## Aim
Rewrite the data below, replacing "dropdown" with "drop-down" everywhere and leaving everything else unchanged.

◆ ◆ ◆ ◆ ◆ ◆ ◆

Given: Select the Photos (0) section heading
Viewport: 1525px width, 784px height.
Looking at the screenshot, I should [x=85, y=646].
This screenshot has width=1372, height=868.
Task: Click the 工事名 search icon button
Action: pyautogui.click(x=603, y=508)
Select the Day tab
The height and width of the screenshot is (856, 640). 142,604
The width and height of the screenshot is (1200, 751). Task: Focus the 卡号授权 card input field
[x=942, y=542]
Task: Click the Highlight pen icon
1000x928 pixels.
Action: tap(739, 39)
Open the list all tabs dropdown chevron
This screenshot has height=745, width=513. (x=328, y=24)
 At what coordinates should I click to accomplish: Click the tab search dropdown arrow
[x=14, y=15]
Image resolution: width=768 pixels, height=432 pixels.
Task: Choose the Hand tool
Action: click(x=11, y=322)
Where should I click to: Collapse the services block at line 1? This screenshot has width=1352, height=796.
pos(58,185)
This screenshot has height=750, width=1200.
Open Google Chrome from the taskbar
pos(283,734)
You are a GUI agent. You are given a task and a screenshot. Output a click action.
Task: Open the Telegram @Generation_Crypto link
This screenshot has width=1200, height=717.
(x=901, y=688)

◆ ◆ ◆ ◆ ◆ ◆ ◆

## Solution to this problem
Given: Select the Photos (0) section heading
Viewport: 1525px width, 784px height.
Looking at the screenshot, I should [x=85, y=646].
This screenshot has width=1372, height=868.
Task: Click the 工事名 search icon button
Action: pyautogui.click(x=603, y=508)
Select the Day tab
The height and width of the screenshot is (856, 640). 142,604
The width and height of the screenshot is (1200, 751). Task: Focus the 卡号授权 card input field
[x=942, y=542]
Task: Click the Highlight pen icon
1000x928 pixels.
Action: tap(739, 39)
Open the list all tabs drop-down chevron
This screenshot has height=745, width=513. (x=328, y=24)
 At what coordinates should I click to accomplish: Click the tab search drop-down arrow
[x=14, y=15]
Image resolution: width=768 pixels, height=432 pixels.
Task: Choose the Hand tool
Action: click(x=11, y=322)
Where should I click to: Collapse the services block at line 1? This screenshot has width=1352, height=796.
pos(58,185)
This screenshot has height=750, width=1200.
Open Google Chrome from the taskbar
pos(283,734)
You are a GUI agent. You are given a task and a screenshot. Output a click action.
Task: Open the Telegram @Generation_Crypto link
This screenshot has width=1200, height=717.
(x=901, y=688)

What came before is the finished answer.